Supreme Court Justice Ginsberg wrote in her concurring opinion in Victor v. Nebraska in 1994:
But we have never held that the concept of reasonable doubt is undefinable, or that trial courts should not, as a matter of course, provide a definition. Nor, contrary to the Court's suggestion, see ante, at 1, have we ever held that the Constitution does not require trial courts to define reasonable doubt....Whether or not the Constitution so requires, however, the argument for defining the concept is strong. While judges and lawyers are familiar with the reasonable doubt standard, the words "beyond a reasonable doubt" are not self defining for jurors. Several studies of jury behavior have concluded that "jurors are often confused about the meaning of reasonable doubt," when that term is left undefined.
...Thus, even if definitions of reasonable doubt are necessarily imperfect, the alternative--refusing to define the concept at all--is not obviously preferable.
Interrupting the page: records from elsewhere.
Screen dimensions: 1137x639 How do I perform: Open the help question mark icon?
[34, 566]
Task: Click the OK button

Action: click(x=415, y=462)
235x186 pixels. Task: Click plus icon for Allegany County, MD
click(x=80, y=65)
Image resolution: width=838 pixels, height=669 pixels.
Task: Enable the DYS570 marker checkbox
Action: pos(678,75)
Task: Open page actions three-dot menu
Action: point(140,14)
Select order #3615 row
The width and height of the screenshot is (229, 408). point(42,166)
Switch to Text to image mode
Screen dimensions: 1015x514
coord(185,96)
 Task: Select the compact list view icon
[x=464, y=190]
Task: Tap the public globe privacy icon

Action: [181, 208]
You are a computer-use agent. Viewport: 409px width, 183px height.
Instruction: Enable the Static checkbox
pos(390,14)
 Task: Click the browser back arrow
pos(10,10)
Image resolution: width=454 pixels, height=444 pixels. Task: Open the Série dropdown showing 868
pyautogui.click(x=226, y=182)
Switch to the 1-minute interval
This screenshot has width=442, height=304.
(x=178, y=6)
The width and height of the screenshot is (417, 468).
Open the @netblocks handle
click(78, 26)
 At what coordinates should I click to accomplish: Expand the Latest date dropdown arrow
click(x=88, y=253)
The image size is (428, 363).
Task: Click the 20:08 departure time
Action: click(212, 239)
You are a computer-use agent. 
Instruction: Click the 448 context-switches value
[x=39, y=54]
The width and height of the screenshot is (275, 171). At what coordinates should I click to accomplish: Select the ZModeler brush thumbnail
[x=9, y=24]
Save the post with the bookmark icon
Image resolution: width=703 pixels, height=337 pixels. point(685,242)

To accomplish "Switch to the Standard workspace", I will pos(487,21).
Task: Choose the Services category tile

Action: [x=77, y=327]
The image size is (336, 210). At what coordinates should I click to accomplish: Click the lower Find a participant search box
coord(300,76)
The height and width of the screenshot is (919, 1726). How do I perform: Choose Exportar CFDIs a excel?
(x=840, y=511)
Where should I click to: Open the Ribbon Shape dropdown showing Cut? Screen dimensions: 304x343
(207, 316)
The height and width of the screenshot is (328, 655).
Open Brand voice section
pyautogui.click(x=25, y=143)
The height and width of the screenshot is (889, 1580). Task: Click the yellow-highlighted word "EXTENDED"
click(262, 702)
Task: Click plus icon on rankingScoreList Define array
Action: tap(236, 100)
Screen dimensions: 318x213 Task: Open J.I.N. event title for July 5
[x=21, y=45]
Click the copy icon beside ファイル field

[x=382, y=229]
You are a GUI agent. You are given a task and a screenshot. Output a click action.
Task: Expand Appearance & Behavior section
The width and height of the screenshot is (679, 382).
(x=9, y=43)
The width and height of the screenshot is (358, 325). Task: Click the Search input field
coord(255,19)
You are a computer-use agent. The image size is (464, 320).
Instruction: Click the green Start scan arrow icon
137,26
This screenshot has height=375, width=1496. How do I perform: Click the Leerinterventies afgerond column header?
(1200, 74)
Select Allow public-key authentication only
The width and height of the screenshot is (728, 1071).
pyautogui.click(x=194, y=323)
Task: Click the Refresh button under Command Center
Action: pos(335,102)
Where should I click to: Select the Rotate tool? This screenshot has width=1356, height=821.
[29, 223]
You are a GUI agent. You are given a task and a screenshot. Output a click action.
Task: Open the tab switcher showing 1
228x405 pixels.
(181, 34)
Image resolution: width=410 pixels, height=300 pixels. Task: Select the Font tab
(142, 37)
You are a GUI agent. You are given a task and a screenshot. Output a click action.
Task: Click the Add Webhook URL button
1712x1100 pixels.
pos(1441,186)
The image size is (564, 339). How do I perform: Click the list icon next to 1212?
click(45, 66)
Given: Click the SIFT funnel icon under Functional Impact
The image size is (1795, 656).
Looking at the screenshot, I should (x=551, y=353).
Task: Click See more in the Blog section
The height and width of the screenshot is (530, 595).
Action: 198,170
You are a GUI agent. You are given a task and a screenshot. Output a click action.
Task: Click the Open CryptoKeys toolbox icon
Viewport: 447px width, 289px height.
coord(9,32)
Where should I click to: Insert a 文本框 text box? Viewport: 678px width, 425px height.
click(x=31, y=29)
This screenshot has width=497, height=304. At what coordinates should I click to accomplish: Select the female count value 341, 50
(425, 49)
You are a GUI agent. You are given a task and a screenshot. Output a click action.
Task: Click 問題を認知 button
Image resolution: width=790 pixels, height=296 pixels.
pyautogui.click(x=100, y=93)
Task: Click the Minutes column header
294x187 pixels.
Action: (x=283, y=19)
Still, the rule in the 4th Circuit as stated in U.S. v. Oriakhi
Later, in U.S. v. Najjar, the Court, relying on Oriakhi and other cases said:It is well settled in this circuit that a district court should not attempt to define the term “reasonable doubt” in a jury instruction absent a specific request for such a definition from the jury.... We have repeatedly concluded that the words “beyond a reasonable doubt” have the meaning generally understood for them and that further efforts to restate their meaning with different words tend either to alter or to obfuscate that meaning. ... See also Victor v. Nebraska, 511 U.S. 1, ----, 114 S.Ct. 1239, 1243, 127 L.Ed.2d 583 (1994) (“the Constitution neither prohibits trial courts from defining reasonable doubt nor requires them to do so as a matter of course.”).
We have held that it is improper for a district court to define reasonable doubt for a jury unless the jury itself requests a definition.
And in 2011, relying on Oriakhi and other cases, a district court in the 4th circuit has said:
Precedent could scarcely be more clear. Defendant] was not entitled to a jury instruction as to reasonable doubt.Also see U.S. v. Walton.
As I said, I think it's a bad rule. I wonder if the defense can argue to the jury, in the absence of an instruction defining reasonable doubt, that a reasonable doubt is just what it says: any doubt a juror has that he or she can give a reason for.
The defense objected to several other instructions, this post is already way too long so I won't detail them here.